Dealing with Recurring Issues Without Losing Your Mind

This guide is for when your Rackspace cluster acts up (again). Skip the theory, here are the fixes that actually work.


Table of Contents

  1. Quick Reference Commands
  2. Quick Fixes: The Greatest Hits
  3. The "Oh Sh*t" Checklist
  4. Common Recurring Issues
  5. Automated Health Checks
  6. Nuclear Options
  7. Prevention & Monitoring

Quick Reference Commands

Copy & paste these when sh*t hits the fan.
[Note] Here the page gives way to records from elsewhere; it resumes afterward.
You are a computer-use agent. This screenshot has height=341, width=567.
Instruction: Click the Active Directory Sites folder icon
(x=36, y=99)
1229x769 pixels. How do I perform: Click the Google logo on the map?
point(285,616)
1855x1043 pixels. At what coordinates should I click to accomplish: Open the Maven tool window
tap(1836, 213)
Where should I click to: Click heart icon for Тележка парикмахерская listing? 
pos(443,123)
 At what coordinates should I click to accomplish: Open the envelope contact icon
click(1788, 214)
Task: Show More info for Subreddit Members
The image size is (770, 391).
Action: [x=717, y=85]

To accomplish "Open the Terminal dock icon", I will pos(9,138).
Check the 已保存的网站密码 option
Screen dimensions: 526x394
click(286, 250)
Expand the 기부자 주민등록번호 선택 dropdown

No explanations, just fixes.

Connection Issues

# Fix expired token / can't connect
unset KUBECONFIG
cp fresh-kubeconfig.yaml ~/.kube/config
chmod 600 ~/.kube/config
kubectl get nodes

# Switch to OIDC (auto-refreshing tokens)
kubectl config use-context jmp_agentics-devpods-1-oidc

Pod Issues

# Force delete stuck pod
kubectl delete pod <pod-name> -n <namespace> --force --grace-period=0

# Delete all non-running pods in a namespace
kubectl delete pods --all -n <namespace> --force --grace-period=0

# Find all problematic pods
kubectl get pods -A | grep -v "Running\|Completed"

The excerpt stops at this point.